Swedish journalist, author and strategic consultant

Bertil Lintner (born 1953) is a Swedish journalist, author and strategic consultant who has been writing about Asia for nearly four decades. He was formerly the Burma (Myanmar) correspondent of the now defunct Far Eastern Economic Review, and Asia correspondent for the Swedish daily Svenska Dagbladet and Denmark's Politiken. He currently works as a correspondent for Asia Times.

==Life and work==
Bertil Lintner has written extensively about Myanmar (formerly known as Burma), India (with an emphasis on north east India), China and North Korea in various local, national and international publications of over thirty countries. He is considered to be the first journalist to reveal the growing relationship between Burma and North Korea on strategic cooperation. He mainly writes about organized crime, ethnic and political insurgencies, and regional security. He has published several books including, Aung San Suu Kyi and Burma's Struggle for Democracy, Blood Brothers: The Criminal Underworld of Asia, World.Wide.Web: Chinese Migration in the 21st Century—and How It will Change the World, and Great Leader, Dear Leader: Demystifying North Korea Under The Kim Clan.

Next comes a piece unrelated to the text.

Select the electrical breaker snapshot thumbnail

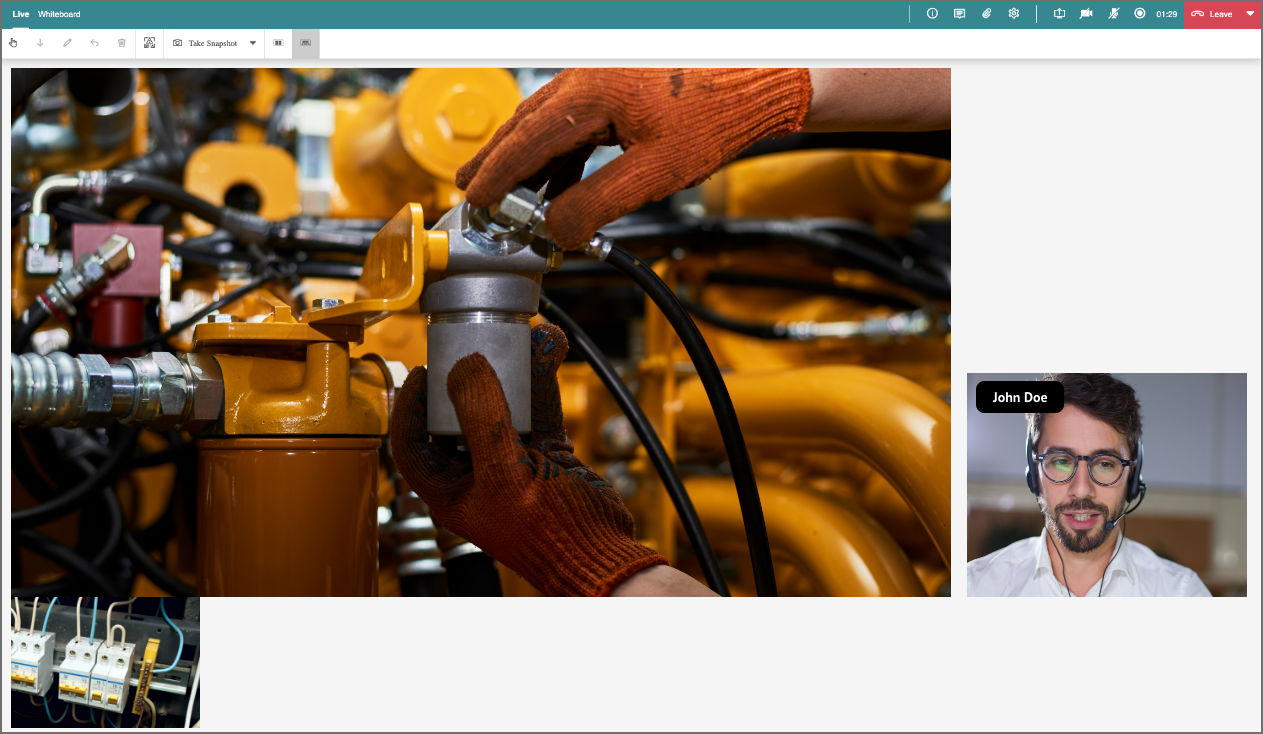click(x=105, y=662)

Lintner was blacklisted by the Burmese military from the 1980s until the ban was lifted in 2012. Even so, Lintner was the first foreign journalist to learn about Aung San Suu Kyi's release from house arrest in 1995. Lintner continues to be interested in Burma where he also teaches investigative journalism to Burmese journalists.

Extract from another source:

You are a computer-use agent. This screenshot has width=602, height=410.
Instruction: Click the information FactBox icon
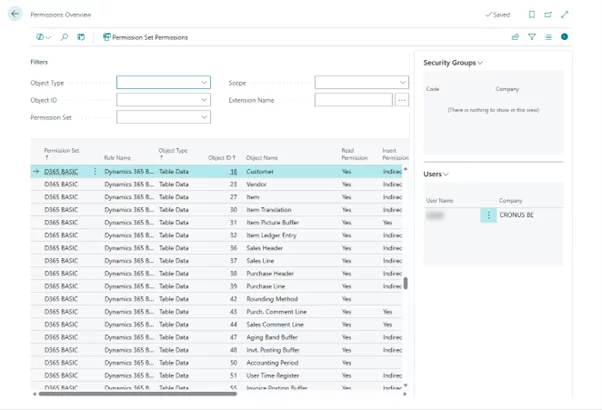click(564, 37)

Lintner lives in Chiang Mai, Thailand with his wife Hseng Noung, an ethnic Shan from Burma. They have a daughter who was born in Kohima, India, during their epic "18-month, 2,275-kilometer overland journey from northeastern India across Burma’s northern rebel-held areas to China" in 1985-87. They travelled by foot, jeep, bicycle, and elephant, among the rare handful of people to enter the isolated area, then controlled by various ethnic insurgents. This culminated in his second book, Land of Jade: A Journey from India through Northern Burma to China.

In 2004, Lintner received an award for excellence in reporting about North Korea from the Society of Publishers in Asia and, in 2014, another award from the same society for writing about religious conflicts in Burma. He is also the recipient of three writing grants from the John D. and Catherine T. MacArthur Foundation. He was the president of the Foreign Correspondents' Club of Thailand (FCCT) from 1993-95.

Lintner’s most recent book, The Costliest Pearl: China’s Struggle for India’s Ocean, was published in 2019 and covers geostrategic conflicts in the Indian Ocean.

==Books==

- Outrage: Burma's Struggle for Democracy, Review Publishing, Hong Kong, 1989, and White Lotus, Bangkok, 1990.
- Land of Jade: A Journey from India through Northern Burma to China, First published in Kiscadale Publications in 1989, most recent edition by Orchid Press, Bangkok, 2011.
- The Rise and Fall of the Communist Party of Burma, Cornell University Southeast Asia Program Publications, Ithaca, 1990.
- The Kachin: Lords of Burma's Northern Frontier, Teak House Books, Chiang Mai, 1997.
- Burma in Revolt: Opium and Insurgency since 1948, Westview Press, Boulder, 1994, and Silkworm Books, Chiang Mai, 1999, 2003 and 2011.
- Blood Brothers: Crime, Business and Politics in Asia, Allen & Unwin, Sydney, 2002.
- Blood Brothers: The Criminal Underworld in Asia, Palgrave Macmillan, New York, 2003.
- Great Leader, Dear Leader : Demystifying North Korea Under the Kim Clan, Silkworm Books, Chiang Mai, 2005
- Merchants of Madness: The Methamphetamine Explosion in the Golden Triangle (coauthored with Michael Black), Silkworm Books, Chiang Mai, 2009.
- Aung San Suu Kyi and Burma’s Struggle for Democracy, Silkworm Books, Chiang Mai, 2011.
- World.Wide.Web: Chinese Migration in the 21st Century — and How It will Change the World, Orchid Press, Bangkok, 2011.
- Great Game East: India, China and the Struggle for Asia’s Most Volatile Frontier, Harper Collins, New Delhi, 2012, and Yale University Press, New Haven, 2015.
- China's India War: Collision Course on the Roof of the World, Oxford University Press, New Delhi, 2018.
- The Costliest Pearl: China’s Struggle for India’s Ocean, Hurst & Company, London, 2019, and Westland Publications, India, 2019.